BEGIN Text excerpt

Recent approval by the government (FDA) will allow food producers/processors to use radiation for the first time to kill bacteria in spinach and iceberg lettuce. The radiation process will zap the lettuce to kill off E. coli, salmonella, and other harmful germs to help decrease or eliminate the likelihood of ingesting potentially, life-threatening contaminated food.
Meats, particularly ground beef, have been treated with radiation for years, but food companies and consumers are somewhat weary of how this will affect the quality of the lettuce. Some feel the texture will be limp and not as crisp, while others think it could zap out its beneficial nutrients. The government stays firm and believes the quality of the lettuce will not be compromised and all the vitamins and minerals will stay intact. The FDA’s decision statement agreed stating that “irradiation will not have an adverse effect” on the nutritional makeup of lettuce.

END Text excerpt

§ Work to be completed: Reproduce the passage of the text on irradiated lettuce from "Recent approval by" to "life-threatening contaminated food.", substituting "kale" for "spinach". The data that follow are separate from the text above and unrelated to it.

BEGIN Given material

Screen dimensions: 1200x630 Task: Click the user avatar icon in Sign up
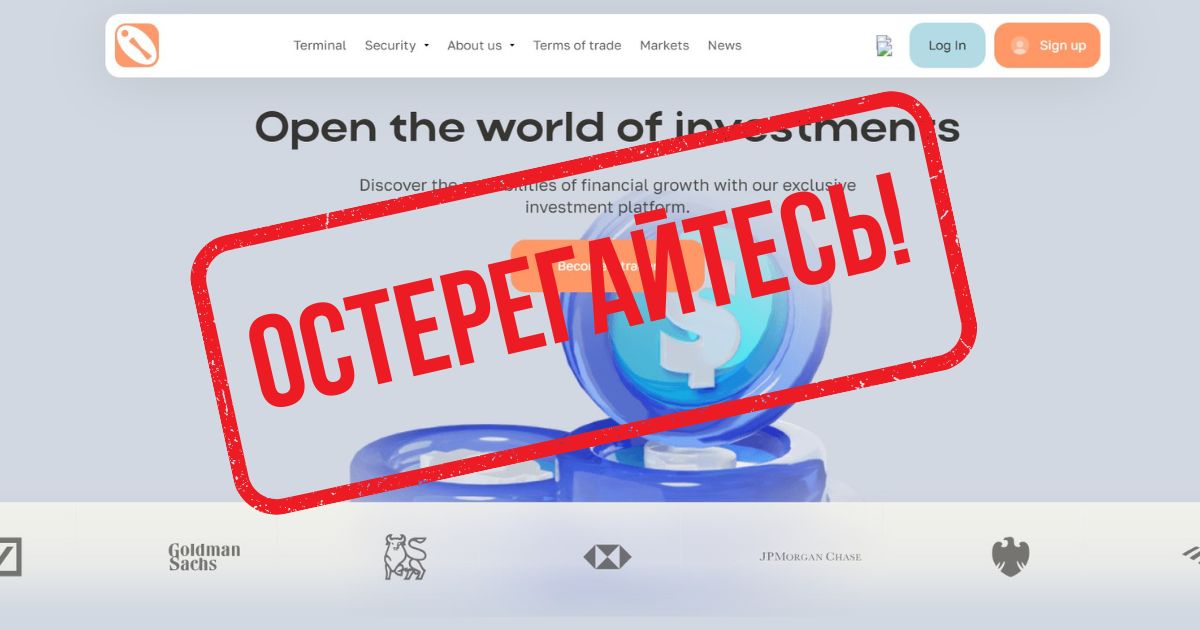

END Given material

§ Your response:
Recent approval by the government (FDA) will allow food producers/processors to use radiation for the first time to kill bacteria in kale and iceberg lettuce. The radiation process will zap the lettuce to kill off E. coli, salmonella, and other harmful germs to help decrease or eliminate the likelihood of ingesting potentially, life-threatening contaminated food.